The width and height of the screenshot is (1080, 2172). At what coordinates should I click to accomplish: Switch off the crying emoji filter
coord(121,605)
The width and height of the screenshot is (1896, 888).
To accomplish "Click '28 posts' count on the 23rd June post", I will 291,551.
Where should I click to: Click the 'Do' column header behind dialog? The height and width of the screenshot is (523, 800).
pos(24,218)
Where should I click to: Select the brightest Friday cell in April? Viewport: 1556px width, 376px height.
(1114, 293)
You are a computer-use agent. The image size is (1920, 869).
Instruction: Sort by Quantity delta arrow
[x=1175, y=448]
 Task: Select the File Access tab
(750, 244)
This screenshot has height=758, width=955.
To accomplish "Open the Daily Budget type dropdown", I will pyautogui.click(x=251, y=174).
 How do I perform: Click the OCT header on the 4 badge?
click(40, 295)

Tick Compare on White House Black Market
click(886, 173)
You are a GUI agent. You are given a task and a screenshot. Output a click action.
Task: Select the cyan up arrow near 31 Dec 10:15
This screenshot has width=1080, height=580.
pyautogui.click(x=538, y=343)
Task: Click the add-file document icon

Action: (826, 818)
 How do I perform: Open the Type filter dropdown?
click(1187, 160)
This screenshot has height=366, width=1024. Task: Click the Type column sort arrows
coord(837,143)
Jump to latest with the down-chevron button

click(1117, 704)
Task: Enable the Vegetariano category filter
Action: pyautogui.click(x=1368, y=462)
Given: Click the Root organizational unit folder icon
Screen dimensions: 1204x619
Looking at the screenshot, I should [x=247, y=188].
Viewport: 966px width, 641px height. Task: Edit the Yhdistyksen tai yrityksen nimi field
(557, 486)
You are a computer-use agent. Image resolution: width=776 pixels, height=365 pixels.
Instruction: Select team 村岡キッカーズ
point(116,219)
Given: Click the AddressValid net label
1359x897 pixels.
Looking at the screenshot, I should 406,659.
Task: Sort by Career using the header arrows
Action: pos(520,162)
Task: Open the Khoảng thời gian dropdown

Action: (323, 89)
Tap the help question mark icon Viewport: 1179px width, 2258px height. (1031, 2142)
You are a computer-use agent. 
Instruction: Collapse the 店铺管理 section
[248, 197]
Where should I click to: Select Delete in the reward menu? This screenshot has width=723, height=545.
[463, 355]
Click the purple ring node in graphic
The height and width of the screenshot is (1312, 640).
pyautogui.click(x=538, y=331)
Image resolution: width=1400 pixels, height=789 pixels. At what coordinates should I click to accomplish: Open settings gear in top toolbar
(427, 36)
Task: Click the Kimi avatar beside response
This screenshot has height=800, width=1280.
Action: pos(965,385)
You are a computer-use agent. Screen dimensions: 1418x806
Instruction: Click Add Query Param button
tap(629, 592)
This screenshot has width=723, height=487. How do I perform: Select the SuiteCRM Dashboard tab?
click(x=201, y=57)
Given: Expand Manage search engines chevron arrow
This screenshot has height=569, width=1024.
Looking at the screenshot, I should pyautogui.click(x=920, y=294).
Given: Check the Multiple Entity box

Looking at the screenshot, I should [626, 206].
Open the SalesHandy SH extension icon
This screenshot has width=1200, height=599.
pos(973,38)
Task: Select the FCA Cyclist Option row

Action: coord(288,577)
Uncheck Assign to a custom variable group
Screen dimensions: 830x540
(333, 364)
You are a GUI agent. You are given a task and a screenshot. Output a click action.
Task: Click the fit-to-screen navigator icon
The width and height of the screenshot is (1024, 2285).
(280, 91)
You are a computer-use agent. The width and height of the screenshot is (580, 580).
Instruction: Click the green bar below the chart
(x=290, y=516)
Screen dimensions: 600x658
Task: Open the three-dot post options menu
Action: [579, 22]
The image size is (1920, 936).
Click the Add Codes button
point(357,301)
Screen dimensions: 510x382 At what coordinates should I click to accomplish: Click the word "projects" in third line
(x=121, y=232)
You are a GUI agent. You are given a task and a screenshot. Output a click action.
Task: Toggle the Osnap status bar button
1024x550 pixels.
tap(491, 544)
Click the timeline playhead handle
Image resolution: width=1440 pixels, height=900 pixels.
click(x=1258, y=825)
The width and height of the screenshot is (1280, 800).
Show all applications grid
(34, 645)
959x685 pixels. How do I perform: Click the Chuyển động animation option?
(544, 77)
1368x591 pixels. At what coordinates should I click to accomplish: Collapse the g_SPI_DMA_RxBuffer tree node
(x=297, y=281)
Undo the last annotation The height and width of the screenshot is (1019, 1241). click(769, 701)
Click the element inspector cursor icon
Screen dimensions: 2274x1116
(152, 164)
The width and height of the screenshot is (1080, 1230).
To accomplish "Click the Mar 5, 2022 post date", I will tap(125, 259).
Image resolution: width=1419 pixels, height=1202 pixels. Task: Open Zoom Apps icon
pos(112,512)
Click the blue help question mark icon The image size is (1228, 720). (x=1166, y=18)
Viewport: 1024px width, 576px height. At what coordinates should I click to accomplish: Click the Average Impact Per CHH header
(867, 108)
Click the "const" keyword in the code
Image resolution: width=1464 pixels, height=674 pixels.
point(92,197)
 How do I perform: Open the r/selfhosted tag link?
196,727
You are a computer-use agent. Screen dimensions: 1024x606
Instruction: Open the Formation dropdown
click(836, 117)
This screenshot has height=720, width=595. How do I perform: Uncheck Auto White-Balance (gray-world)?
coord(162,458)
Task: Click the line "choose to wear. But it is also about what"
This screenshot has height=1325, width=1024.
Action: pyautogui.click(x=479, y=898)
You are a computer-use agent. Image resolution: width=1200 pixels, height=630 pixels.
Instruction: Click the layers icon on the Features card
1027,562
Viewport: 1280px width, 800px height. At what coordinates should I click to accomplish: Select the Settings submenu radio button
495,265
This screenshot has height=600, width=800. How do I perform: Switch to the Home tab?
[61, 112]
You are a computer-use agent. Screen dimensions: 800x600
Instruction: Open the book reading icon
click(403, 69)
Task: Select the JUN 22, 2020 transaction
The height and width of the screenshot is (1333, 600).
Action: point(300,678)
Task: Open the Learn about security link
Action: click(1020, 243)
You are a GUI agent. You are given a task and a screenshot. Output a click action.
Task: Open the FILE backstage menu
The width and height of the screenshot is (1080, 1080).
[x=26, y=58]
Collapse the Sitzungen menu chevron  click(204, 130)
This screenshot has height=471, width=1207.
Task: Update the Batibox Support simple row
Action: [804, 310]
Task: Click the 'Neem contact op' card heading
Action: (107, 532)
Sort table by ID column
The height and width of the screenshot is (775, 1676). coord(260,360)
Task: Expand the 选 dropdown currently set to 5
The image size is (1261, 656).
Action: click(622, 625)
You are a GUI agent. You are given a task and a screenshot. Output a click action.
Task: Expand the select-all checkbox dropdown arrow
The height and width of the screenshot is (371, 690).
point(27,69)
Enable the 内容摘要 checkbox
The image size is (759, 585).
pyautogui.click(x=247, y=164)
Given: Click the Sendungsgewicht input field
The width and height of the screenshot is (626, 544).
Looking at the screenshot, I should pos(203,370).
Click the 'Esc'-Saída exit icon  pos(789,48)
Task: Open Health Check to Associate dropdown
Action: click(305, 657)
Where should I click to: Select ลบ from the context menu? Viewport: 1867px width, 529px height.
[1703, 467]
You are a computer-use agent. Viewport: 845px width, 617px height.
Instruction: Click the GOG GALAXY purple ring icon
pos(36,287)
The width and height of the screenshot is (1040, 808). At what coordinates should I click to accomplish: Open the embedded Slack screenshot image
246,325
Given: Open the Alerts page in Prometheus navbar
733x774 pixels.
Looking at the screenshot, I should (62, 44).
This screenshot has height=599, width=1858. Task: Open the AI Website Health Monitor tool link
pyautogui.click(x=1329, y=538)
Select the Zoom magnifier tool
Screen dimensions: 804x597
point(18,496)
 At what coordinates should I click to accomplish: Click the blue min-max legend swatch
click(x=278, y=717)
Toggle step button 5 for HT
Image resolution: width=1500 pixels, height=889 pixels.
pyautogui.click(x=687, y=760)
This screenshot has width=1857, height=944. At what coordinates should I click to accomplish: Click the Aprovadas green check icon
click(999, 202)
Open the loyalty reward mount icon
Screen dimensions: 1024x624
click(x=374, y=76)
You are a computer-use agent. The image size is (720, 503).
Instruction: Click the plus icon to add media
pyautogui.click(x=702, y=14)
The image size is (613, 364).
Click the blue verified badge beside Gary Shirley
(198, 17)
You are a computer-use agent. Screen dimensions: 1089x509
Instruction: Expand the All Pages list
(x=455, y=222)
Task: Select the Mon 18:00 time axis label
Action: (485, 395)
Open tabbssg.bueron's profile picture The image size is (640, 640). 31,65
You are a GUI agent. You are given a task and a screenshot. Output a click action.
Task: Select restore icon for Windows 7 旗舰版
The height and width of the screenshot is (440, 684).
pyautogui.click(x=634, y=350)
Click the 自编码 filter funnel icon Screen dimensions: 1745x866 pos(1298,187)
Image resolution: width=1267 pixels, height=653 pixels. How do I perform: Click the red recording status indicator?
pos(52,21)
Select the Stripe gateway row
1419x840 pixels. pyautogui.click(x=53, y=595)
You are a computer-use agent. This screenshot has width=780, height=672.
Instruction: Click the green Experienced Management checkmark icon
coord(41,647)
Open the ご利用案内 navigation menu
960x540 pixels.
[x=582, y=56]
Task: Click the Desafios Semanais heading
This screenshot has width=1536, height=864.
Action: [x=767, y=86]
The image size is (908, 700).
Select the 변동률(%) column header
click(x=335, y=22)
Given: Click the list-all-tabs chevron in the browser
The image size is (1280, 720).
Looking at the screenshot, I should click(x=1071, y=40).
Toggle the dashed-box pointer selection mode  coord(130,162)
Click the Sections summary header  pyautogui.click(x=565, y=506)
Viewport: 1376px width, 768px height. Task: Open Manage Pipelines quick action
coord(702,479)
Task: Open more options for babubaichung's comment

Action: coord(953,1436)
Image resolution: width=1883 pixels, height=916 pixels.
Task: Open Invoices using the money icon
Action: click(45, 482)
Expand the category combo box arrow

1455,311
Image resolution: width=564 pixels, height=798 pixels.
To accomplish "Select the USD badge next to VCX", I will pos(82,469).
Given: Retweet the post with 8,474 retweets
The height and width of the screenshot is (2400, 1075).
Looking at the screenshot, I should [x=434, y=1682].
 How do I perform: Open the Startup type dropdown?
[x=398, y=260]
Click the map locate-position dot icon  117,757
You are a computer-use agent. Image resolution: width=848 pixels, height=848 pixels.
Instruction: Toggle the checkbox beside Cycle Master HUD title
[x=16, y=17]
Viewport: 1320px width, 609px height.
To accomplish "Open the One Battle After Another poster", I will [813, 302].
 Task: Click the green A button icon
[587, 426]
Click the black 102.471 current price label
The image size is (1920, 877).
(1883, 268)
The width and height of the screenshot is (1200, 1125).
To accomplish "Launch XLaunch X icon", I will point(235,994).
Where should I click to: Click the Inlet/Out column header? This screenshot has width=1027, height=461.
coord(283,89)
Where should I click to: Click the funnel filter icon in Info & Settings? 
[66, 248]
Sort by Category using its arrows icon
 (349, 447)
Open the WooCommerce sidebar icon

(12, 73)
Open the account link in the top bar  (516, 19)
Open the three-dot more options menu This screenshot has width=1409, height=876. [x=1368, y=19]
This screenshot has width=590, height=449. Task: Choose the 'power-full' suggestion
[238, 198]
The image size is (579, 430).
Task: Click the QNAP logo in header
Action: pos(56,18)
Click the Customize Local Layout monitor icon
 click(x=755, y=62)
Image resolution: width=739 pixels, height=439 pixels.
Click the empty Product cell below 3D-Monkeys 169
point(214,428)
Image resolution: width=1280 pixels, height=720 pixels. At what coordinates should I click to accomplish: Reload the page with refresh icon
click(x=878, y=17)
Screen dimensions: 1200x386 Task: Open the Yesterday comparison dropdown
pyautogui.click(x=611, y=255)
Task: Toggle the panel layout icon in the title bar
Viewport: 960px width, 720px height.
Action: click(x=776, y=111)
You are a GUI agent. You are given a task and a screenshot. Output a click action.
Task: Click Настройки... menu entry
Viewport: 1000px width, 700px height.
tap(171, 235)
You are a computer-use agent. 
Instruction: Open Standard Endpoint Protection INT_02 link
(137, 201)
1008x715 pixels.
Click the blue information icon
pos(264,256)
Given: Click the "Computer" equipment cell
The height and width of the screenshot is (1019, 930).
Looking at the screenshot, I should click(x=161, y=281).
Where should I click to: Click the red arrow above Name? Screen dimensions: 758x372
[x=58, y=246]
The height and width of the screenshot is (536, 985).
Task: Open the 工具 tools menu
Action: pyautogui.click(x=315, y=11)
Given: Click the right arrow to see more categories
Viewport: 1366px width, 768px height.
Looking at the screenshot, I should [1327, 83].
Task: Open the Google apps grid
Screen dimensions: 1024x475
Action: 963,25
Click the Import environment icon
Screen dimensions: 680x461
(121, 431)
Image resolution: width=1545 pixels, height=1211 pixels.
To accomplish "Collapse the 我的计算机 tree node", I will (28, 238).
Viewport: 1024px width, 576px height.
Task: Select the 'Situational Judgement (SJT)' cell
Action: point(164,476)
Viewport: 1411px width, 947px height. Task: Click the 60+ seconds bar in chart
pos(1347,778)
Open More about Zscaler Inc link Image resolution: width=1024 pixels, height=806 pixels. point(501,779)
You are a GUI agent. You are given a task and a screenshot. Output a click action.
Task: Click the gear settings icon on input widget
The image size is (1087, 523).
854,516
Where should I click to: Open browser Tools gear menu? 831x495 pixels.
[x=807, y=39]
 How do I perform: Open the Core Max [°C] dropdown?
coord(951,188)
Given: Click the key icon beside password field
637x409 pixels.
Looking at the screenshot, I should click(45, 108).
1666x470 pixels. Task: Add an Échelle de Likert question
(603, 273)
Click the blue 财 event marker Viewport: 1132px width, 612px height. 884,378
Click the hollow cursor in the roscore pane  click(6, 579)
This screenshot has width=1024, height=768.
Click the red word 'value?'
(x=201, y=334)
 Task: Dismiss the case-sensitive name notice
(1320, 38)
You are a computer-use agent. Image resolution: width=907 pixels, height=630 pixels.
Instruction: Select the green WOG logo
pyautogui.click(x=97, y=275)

# # # # #

PROBLEM STATEMENT: Work out how many lines in the material contain the string "input", then write that number and nothing more.

RESPONSE AREA: 2